The sun’s wispy upper atmosphere, called the corona, is an ever-changing jungle of sizzling plasma. But mapping the strength of the magnetic fields that largely control that behavior has proved elusive. The fields are weak and the brightness of the sun outshines its corona.
Now though, observations taken using a specialized instrument called a coronagraph to block out the sun’s bright disk have allowed solar physicists to measure the speed and intensity of waves rippling through coronal plasma (SN: 3/19/09). “This is the first time we’ve mapped the coronal magnetic field on a large scale,” says Steven Tomczyk, a solar physicist at the High Altitude Observatory in Boulder, Colo., who designed the coronagraph.
In 2017, Tomczyk had been part of a team that took advantage of a total solar eclipse crisscrossing North America to take measurements of the corona’s magnetic field (SN: 8/16/17). He trekked to a mountaintop in Wyoming with a special camera to snap polarized pictures of the corona just as the moon blocked the sun. (I was there with them, reporting on the team’s efforts to help explain why the corona is so much hotter than the sun’s surface (SN: 8/21/17).) The team observed a tiny slice of the corona to test whether a particular wavelength of light could carry signatures of the corona’s magnetic field. It can (SN: 8/21/18).

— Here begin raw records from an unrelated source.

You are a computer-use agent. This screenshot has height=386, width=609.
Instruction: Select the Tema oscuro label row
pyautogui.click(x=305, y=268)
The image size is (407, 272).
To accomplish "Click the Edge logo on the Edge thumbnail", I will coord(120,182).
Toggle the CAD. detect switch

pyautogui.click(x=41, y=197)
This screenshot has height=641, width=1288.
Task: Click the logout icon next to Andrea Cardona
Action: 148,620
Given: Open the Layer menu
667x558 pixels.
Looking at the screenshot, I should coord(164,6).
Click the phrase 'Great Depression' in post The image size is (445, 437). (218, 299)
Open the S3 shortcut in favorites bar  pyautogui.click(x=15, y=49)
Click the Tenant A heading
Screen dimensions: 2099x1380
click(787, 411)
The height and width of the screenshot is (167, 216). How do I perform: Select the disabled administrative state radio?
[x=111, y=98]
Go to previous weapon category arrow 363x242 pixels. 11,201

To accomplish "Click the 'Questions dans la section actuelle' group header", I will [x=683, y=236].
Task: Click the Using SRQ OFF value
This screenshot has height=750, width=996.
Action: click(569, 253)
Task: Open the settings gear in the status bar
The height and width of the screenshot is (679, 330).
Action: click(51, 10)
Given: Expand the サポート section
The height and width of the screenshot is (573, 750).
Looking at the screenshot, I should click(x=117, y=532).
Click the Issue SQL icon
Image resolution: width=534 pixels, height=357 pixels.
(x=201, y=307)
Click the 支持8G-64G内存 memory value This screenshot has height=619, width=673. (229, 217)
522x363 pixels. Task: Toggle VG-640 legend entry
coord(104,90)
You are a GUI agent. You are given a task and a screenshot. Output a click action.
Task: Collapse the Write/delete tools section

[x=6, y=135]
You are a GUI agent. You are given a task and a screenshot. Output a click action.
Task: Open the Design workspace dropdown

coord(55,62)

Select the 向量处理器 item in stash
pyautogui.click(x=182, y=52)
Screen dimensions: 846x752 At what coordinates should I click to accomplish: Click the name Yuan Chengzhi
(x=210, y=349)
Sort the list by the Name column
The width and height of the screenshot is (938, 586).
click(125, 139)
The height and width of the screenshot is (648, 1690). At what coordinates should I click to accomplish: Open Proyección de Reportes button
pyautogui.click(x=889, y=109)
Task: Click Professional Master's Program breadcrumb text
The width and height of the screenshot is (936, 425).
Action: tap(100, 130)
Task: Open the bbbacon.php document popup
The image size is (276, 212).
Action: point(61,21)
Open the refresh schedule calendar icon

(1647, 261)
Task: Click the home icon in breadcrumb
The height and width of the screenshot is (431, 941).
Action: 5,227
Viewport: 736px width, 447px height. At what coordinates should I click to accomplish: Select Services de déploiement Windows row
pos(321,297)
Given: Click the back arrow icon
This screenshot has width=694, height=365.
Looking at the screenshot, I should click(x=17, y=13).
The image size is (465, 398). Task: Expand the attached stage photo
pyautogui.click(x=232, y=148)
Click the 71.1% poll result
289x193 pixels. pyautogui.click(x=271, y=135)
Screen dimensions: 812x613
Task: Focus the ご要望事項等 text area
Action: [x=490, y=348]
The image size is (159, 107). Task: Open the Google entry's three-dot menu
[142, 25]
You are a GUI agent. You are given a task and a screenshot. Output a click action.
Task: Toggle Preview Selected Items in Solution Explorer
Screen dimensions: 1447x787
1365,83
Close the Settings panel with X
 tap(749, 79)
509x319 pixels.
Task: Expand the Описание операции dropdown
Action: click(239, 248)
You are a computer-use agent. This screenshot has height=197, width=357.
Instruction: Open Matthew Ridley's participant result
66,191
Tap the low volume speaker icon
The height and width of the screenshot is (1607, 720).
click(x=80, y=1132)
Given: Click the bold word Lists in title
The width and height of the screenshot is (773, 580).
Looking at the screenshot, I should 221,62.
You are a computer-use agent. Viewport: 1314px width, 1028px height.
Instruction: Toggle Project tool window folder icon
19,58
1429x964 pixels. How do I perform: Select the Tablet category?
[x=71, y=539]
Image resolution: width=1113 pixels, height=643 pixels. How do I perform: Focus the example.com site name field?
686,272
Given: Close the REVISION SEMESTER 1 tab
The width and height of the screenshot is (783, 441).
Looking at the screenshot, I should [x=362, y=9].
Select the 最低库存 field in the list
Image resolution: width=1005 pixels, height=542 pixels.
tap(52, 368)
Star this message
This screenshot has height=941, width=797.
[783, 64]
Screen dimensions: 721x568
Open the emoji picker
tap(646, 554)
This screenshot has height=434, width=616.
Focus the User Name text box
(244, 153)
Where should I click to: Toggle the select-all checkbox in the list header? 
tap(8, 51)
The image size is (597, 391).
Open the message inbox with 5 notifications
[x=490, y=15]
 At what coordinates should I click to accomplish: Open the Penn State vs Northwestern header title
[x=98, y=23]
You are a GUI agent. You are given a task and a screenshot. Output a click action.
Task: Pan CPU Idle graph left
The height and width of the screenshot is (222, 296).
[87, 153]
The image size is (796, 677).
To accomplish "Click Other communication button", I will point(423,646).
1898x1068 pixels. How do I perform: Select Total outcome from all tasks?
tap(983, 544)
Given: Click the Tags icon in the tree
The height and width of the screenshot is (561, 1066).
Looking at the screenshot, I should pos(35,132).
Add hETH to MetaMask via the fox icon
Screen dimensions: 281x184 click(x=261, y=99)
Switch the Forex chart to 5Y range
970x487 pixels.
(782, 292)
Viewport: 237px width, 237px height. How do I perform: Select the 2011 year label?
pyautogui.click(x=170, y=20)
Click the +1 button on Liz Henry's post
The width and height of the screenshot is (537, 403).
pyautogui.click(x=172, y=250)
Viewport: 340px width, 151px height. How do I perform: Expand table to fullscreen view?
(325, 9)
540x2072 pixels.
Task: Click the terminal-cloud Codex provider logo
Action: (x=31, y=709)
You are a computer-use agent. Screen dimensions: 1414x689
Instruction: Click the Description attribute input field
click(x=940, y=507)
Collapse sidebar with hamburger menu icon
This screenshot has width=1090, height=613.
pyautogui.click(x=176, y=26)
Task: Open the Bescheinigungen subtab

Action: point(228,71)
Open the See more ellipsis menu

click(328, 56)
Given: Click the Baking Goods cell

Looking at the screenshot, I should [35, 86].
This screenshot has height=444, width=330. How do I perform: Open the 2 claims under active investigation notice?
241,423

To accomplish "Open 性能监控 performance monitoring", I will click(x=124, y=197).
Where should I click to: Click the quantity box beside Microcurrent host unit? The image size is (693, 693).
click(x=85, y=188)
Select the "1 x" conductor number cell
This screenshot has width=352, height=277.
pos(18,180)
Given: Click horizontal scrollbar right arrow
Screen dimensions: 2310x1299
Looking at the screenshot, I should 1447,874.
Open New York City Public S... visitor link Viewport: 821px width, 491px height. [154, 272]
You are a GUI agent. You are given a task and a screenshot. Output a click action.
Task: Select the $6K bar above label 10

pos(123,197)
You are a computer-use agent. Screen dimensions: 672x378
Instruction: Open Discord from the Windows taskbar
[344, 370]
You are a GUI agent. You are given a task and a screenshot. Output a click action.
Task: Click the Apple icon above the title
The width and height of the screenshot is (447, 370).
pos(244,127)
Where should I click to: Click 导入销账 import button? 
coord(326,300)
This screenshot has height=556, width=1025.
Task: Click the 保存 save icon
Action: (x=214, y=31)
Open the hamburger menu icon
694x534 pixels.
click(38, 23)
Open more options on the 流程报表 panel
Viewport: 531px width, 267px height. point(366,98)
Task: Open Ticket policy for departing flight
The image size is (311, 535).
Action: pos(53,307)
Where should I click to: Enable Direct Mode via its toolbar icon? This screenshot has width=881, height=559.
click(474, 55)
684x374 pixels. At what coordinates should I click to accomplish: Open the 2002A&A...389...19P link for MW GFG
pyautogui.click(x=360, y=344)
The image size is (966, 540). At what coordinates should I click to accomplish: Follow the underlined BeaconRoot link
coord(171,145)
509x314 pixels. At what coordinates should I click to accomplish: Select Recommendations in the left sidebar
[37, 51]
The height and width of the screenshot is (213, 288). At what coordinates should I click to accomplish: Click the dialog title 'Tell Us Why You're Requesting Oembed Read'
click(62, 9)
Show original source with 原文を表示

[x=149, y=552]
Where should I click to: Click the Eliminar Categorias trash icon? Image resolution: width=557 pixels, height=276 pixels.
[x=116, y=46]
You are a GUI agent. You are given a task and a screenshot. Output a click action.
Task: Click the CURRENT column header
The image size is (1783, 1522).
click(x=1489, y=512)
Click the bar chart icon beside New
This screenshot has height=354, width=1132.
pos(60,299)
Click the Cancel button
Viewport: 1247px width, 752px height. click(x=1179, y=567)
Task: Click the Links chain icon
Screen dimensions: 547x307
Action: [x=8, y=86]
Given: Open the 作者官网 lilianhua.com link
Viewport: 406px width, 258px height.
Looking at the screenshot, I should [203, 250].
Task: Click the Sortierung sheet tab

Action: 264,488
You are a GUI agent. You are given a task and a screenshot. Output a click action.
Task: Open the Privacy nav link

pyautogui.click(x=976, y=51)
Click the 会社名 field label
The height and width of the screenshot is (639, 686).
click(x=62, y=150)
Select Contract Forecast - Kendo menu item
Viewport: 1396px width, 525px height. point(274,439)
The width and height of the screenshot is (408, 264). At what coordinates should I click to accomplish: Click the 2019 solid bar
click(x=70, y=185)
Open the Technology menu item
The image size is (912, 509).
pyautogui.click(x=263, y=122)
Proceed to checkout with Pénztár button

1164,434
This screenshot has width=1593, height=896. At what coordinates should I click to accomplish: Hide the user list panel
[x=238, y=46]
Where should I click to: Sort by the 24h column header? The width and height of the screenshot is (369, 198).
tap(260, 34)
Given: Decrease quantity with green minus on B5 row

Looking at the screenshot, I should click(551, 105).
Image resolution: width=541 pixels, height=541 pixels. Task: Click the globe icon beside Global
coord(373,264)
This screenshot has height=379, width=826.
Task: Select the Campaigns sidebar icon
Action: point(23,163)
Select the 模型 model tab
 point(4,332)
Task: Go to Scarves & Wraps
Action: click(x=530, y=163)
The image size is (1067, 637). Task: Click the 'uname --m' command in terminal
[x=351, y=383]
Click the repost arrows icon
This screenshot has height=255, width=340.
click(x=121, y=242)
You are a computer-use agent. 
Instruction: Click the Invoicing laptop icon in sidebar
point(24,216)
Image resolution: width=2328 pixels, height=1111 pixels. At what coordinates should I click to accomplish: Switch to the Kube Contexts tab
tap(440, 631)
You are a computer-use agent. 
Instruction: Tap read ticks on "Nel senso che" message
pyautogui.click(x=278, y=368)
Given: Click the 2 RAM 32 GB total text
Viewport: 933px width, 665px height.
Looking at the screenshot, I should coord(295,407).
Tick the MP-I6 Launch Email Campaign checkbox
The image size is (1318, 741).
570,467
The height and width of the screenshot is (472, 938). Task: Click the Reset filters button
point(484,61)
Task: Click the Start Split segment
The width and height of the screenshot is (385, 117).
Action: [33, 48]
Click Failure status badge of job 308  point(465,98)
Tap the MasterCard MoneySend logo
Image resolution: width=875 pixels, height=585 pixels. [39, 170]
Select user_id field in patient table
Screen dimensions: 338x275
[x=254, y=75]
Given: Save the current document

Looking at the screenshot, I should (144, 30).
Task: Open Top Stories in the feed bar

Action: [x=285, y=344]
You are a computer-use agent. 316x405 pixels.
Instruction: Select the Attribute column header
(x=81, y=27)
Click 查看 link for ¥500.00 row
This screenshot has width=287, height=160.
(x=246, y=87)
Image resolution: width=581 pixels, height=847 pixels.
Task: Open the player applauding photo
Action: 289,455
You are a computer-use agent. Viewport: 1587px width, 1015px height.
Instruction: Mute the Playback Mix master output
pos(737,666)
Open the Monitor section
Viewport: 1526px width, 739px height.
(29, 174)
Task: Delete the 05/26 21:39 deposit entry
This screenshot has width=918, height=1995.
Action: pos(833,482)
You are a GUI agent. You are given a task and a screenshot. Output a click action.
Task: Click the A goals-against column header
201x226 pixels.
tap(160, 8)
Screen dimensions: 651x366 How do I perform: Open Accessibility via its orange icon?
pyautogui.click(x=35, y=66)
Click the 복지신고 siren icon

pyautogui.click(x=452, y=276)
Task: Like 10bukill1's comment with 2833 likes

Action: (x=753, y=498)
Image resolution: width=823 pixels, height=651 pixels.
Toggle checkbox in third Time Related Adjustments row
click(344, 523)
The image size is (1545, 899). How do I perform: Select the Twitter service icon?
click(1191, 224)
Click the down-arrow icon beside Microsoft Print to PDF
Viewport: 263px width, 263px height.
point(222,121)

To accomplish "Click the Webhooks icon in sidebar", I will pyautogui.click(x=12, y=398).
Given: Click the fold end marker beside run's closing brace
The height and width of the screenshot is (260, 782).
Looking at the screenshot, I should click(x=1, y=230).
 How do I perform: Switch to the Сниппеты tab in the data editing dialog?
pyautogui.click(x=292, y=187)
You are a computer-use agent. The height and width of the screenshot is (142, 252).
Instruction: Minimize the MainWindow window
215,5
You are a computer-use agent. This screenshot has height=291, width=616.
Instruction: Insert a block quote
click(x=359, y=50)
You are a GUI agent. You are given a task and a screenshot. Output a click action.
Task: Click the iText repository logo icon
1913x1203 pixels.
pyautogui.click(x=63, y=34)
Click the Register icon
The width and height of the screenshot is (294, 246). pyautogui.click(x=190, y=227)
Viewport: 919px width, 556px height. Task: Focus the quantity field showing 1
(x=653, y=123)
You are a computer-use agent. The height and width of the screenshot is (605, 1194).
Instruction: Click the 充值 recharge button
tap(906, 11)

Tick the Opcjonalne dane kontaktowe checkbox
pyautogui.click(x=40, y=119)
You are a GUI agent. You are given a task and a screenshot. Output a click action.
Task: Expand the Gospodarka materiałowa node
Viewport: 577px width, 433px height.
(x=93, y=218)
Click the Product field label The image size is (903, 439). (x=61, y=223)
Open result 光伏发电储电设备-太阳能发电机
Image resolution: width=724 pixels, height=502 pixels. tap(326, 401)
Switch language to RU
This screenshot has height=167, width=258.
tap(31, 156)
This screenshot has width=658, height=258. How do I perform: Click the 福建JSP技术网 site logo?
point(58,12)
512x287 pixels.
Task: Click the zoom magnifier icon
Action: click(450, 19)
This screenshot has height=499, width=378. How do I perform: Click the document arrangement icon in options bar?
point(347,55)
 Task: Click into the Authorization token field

But it’s the observations from the coronagraph, made in 2016, that allowed researchers to look at the whole corona all at once. Theorists had shown decades ago that coronal waves’ velocities can be used to infer the strength of the magnetic field. Such waves might also help carry heat from the sun’s surface into the corona (SN: 11/14/19). But no one had measured them across the whole corona before.